I don't get it why, when having a 3x3 grid, it can still detect an object that overlaps 2 grids?


I dont’ get it why the pedestrian there have bounding boxes, larger than the grid? I dont understand how each grid communicates with each other. Like isn’t the bh bw maximum is only 1 per grid?

And also please explain to me how the bx, by (middle) points is used in the 3x3 grid, whats the relevance?

Hi @Zolids

The Yolo network predicts adjustments to predefined anchor boxes of varying dimensions, and convolutional layers learn features across the entire image, that makes them to capture objects spanning multiple cells; while bx and by values, normalized between 0 and 1, define the bounding box center relative to each grid cell’s top-left corner, that gives precise localization within the coarse grid cell divisions.

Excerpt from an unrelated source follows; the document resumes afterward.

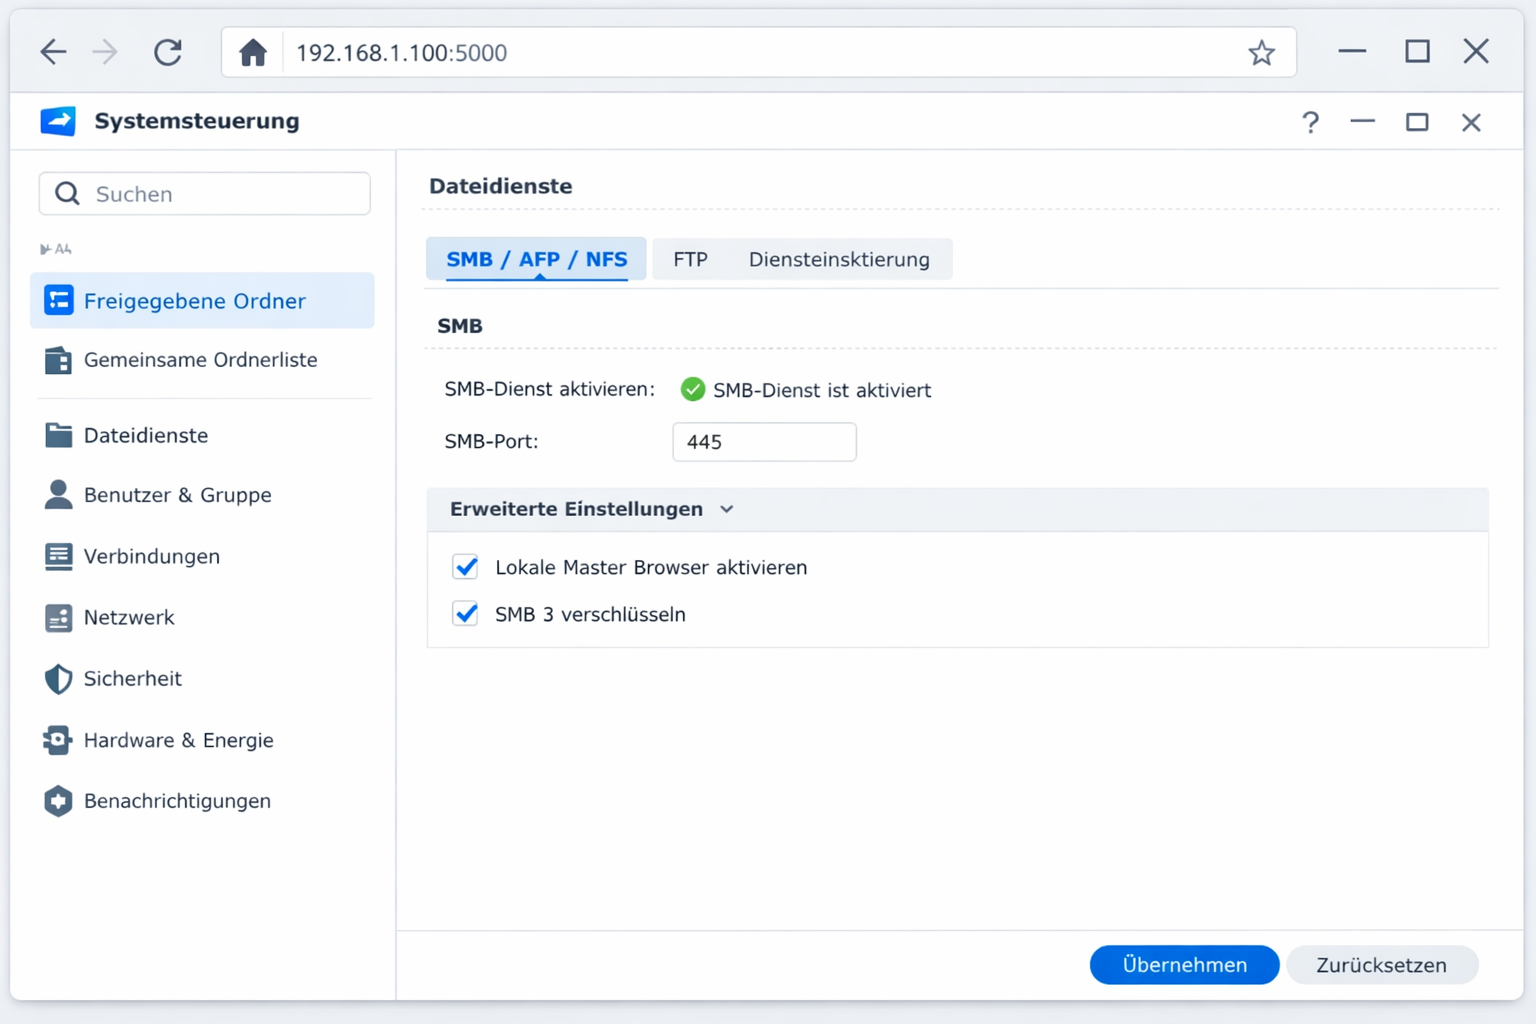Click the Systemsteuerung help question mark
Screen dimensions: 1536x1024
(1311, 122)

Hope it helps! Feel free to ask if you need further assistance.

1 Like

+1 for calling out this really important point that isn’t always mentioned or emphasized. In YOLO v2, the predicted bounding box shape is the anchor box shape times a factor. The derived bounding box shape is used in the cost function, but the factor is what the network is learning to generate. This also reinforces why it is important to have a good set of anchor boxes; the closer the anchor box shapes are to the ground truth bounding box shapes, the faster and better the network learns the weights that produce better factors and lower localization error.

@Zolids there are many threads that go deep on the questions you pose above. Here is one that might be useful:

It contains the mathematical expressions for what @Alireza_Saei wrote and that I quoted above. From those equations you can see how a predicted bounding box shape can exceed the dimension of a grid cell.